Stein, Marmor und Künstliches

Nicht ganz eine eigene Kategorie, aber auch zu wichtig und eigenständig, um sie unter Fliesen zu subsumieren, sind Steinböden.
Für Boden, abgesehen von Naturstein oder ähnlichem, der aber aufgrund seiner meist eher groben Struktur und Oberfläche nur für Garten und Einfahrten verwendet wird, ist vor allem Marmor von Bedeutung.
Zwar ein sehr teurer, aber (auch) deswegen sehr, sehr exklusiver Bodenbelag. Marmor ist, geologisch gesagt, metamorphosierter Kalkstein.
Er ist in vielen unterschiedlichen Farbvarianten zu haben, von Schwarz bis Rot oder auch Weiß, und sieht auch aufgrund seiner Maserung sehr gut aus, dazu erkennt man Marmor sofort. (Für alle, die damit auch etwas subtil protzen wollen.)
Besonders beliebt, für die High-Society nicht mehr wegzudenken, ist gerade italienischer Marmor, wobei dies aber eher ein Kunstbegriff und möglicherweise auch mehr zu angeberischen Zwecken fallen gelassen wird. Meist ist damit Bardiglio oder Cipollino Damascato gemeint, außerdem gibt es aber auch sehr schönen, edlen und ebenso hochwertigen Marmor aus Portugal, der Türkei und Griechenland und sogar aus Deutschland. Wobei dies selbstverständlich keine taxative Aufzählung ist.
Die Vorteile sind ähnlich wie beim Fliesenboden, nur dass Marmor, er wird in möglichst großen Platten verlegt, einigermaßen anfällig für Brüche ist und solch eine Platte auszutauschen, entspricht preislich mehreren Monatsmieten. Dazu kommt, dass die neue Platte nicht mehr gleich aussieht wie die alten, da Marmor, sehr langsam aber doch, verwest und damit seine Farbe ändert. Zumeist verliert er auch etwas von seinem Glanz, wodurch öfter ein Komplettaustausch nötig wäre, was sich aber äußerst kostenintensiv gestaltet.
Aber wer es ich leisten kann, der strahlt zumeist vor Zufriedenheit mit seinem Boden um die Wette.
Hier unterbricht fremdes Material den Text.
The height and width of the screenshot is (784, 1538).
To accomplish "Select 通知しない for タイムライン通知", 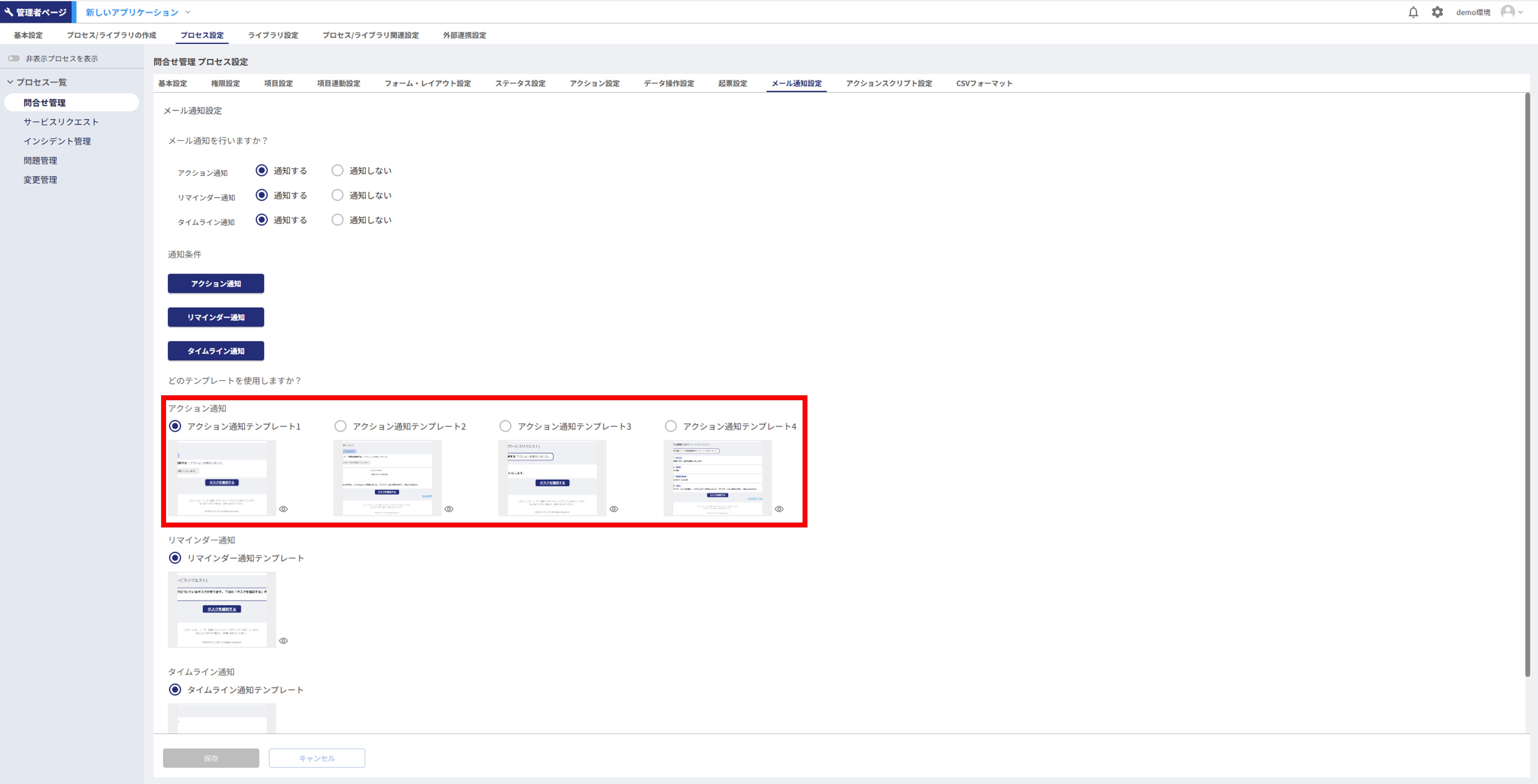I will [337, 220].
Nun zu etwas Flauschigerem. Teppichböden sind weich.
Nicht einmal das kann man verallgemeinernd sagen, das hängt nämlich von ihrer Dicke und dem Material ab.
Was ich damit sagen will, ist, dass es extrem viele Spielarten und Preisniveaus bei Teppichen gibt. Die klassischen Teppichböden, die geklebt werden, sind meist einfärbig, wieder verweise ich auf den persönlichen Geschmack, oben gesagtes gilt.
Meist recht kostengünstig, doch sparen sie nicht beim Teppichleger, Falten bekommt man nie mehr weg, aber dafür ist der Belag alles andere als fleckresistent. Deswegen muss man öfter zum Schaumreiniger greifen, will man den Boden nicht ganz auswechseln und das kann mühsam sein.
Dazu gibt es natürlich Teppiche, die man einfach hinlegt. Die sind schnell wieder entfernt und können sehr nette Akzente setzen, Gegenstände betonen und Räumen einen ganz eigenen Charme geben. Preislich, farblich und von Mustern her sind Teppichen keine Grenzen gesetzt, deshalb ist eine weitere Behandlung dieses Themas eher müßig. Angemerkt sei nur noch, dass wertvolle Teppiche auch als ein sehr stilvoller Wandschmuck Verwendung finden.

Aber gehen wir nun lieber zu gelegten Böden über.
Da Fliesen bereits abgehandelt wurden, bleiben nur noch die zwei Großgruppen Kunststoff- und Holzböden.
Zu ersteren, also Kunststoffböden, ist zu sagen, dass sie extrem funktionell sind. Quasi abwaschbar, absolut schmutzresistent und unglaublich günstig. Der Haken ist nur, dass sie von so viel Stil zeugen, wie Glockenhosen und Buffalos. Sollten diese fast antiken Trends Ihnen unbekannt sein, lassen Sie sich versichern, sie sind wirklich stillos. Das ist eben das größte Manko von Kunststoffbelegen als Böden, Linoleum und Co sollten in Turnsälen verbannt bleiben.
Dazwischen gibt es einen, wenn auch nur optischen, Chimären, das Laminat.
Laminatböden bestehen aus mehreren, übereinander gepressten Kunststoffschichten (oft zusätzlich mit Holzfaserstoffen vermengt) und sind auch mit Maserungen, um wie Holz anzumuten, erhältlich. Auf jeden Fall sind sie vom Auge her größere Sympathieträger, reichen aber trotzdem nicht an Holz heran.